Do stolicy Dolnego Śląska przyjeżdża broniąca mistrzowskiego tytułu Legia Warszawa, mająca obecnie cztery punkty przewagi nad WKS-em. Stołeczny zespół w dotychczasowych wyjazdowych spotkaniach poniósł jednak dwie porażki, odnosząc jedno zwycięstwo. Z kolei zielono-biało-czerwoni w trzech domowych meczach zgarnęli siedem punktów. Zapowiada się więc ciekawe widowisko.
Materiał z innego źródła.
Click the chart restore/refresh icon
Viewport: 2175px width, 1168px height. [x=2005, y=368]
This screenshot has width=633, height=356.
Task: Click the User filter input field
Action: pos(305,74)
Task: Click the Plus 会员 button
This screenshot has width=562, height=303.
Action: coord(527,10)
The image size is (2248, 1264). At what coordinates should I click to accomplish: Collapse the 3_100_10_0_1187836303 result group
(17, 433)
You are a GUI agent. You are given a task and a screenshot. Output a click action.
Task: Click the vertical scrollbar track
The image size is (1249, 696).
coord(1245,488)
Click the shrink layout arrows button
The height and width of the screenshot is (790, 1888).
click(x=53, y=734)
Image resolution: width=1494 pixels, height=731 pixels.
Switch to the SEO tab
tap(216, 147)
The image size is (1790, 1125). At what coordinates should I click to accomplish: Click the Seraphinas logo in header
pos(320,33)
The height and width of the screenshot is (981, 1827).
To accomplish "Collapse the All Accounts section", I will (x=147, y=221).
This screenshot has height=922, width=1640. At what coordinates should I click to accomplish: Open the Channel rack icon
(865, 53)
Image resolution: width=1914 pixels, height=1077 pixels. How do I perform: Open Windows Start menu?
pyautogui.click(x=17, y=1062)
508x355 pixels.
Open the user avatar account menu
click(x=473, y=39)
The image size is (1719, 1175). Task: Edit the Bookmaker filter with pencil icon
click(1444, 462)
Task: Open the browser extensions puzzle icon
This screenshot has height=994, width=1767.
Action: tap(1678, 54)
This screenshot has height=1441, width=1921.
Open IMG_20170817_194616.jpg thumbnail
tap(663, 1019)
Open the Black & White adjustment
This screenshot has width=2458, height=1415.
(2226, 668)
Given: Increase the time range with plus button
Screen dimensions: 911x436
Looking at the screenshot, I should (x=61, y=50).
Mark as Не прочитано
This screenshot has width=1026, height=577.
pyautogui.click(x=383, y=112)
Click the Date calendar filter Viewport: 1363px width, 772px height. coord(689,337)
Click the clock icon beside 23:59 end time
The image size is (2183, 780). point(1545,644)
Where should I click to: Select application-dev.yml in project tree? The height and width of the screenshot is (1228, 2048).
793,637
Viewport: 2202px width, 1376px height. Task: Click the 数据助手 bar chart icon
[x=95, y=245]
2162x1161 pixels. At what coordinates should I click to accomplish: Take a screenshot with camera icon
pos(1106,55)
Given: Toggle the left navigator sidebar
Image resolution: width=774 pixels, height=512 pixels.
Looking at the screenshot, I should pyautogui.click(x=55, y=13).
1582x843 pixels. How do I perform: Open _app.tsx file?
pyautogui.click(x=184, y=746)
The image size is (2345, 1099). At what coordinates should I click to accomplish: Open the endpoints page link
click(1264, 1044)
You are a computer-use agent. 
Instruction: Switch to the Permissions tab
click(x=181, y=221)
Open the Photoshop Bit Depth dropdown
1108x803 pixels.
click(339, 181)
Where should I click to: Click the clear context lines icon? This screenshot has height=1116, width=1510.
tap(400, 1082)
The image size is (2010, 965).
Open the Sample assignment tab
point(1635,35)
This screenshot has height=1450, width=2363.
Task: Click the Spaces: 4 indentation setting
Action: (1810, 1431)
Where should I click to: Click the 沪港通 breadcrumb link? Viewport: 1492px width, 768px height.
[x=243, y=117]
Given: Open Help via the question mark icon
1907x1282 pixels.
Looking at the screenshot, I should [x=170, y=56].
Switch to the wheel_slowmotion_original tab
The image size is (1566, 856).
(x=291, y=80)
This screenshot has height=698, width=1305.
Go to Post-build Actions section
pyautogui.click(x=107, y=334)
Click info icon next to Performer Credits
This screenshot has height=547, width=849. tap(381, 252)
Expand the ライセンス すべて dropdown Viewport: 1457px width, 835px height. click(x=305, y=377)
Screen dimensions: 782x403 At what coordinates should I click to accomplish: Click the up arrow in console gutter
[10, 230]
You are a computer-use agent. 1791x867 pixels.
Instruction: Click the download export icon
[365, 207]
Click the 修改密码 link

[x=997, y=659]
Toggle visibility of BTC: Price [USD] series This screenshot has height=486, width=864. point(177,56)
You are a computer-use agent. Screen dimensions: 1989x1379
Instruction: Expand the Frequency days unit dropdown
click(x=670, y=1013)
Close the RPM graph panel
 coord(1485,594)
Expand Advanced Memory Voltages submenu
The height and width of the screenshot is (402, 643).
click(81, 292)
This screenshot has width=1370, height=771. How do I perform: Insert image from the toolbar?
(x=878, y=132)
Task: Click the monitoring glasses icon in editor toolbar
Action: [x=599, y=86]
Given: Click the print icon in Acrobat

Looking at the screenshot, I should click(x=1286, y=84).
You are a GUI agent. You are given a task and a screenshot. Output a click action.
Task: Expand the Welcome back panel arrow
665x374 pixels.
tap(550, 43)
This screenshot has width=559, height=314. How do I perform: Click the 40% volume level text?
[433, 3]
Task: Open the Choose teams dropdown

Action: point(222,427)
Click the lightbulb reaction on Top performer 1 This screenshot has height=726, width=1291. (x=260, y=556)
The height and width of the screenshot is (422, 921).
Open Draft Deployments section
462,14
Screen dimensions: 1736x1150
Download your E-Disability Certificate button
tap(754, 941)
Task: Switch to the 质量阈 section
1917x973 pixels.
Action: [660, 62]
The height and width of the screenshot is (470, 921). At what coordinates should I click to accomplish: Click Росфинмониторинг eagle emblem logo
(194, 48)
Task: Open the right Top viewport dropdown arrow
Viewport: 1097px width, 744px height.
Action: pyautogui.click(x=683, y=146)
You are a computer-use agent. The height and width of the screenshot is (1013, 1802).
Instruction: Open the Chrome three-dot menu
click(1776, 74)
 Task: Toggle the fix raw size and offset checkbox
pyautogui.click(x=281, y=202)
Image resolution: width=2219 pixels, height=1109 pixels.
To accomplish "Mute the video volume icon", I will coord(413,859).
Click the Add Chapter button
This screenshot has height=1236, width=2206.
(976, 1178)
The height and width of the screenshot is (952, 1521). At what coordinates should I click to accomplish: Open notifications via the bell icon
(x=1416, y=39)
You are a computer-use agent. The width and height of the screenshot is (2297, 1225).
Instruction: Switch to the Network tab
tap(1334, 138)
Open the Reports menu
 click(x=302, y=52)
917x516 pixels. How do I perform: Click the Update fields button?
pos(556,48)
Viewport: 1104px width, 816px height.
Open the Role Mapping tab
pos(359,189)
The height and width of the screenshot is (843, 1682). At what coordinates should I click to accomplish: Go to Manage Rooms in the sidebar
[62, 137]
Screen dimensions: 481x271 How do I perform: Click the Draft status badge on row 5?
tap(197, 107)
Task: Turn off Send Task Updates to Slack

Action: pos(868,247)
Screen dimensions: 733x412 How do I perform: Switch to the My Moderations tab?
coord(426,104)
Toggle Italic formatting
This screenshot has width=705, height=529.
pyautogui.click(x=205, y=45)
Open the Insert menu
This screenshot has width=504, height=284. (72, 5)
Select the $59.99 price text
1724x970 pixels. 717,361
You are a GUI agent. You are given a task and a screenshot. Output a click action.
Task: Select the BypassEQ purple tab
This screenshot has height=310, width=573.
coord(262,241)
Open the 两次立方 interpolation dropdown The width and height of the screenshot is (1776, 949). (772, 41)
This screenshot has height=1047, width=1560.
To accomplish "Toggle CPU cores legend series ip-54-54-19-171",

- To jest fajne spotkanie dla klubu, dla kibiców, dla samych zawodników. Mecze z Legią dla każdej drużyny w polskiej lidze są czymś wyjątkowym, bo nie oszukujmy się każdy chce pokonać faworyta. Legia praktycznie w każdym spotkaniu jest faworytem i dlatego każda drużyna grając z Legią czy na własnym terenie, czy na ich boisku szuka zwycięstwa, bo dodaje to pewnego splendoru, prestiżu, wygrać z aktualnym mistrzem Polski. Nie wyobrażam sobie sytuacji, że ktoś mi się wystraszy przed meczem i przegramy w głowach. Drużyna Śląska czuje się pewnie. Nie przegraliśmy bodajże od pięciu kolejek. Wygląda to całkiem przyzwoicie, mimo przemeblowania jakie zrobiliśmy. Mimo tego, że trapią nas kontuzje i tym składem trzeba rotować nie przez to, że trener tak chce, tylko sytuacje nas do tego zmuszają. Widzę, że drużyna jest pełna wiary i optymizmu. Super pracuje na treningach i oby to się przełożyło na sobotnie spotkanie - zapowiada Jan Urban, trener Śląska.
Wrocławianie do meczu z ekipą Jacka Magiery przygotowywali się skrupulatnie.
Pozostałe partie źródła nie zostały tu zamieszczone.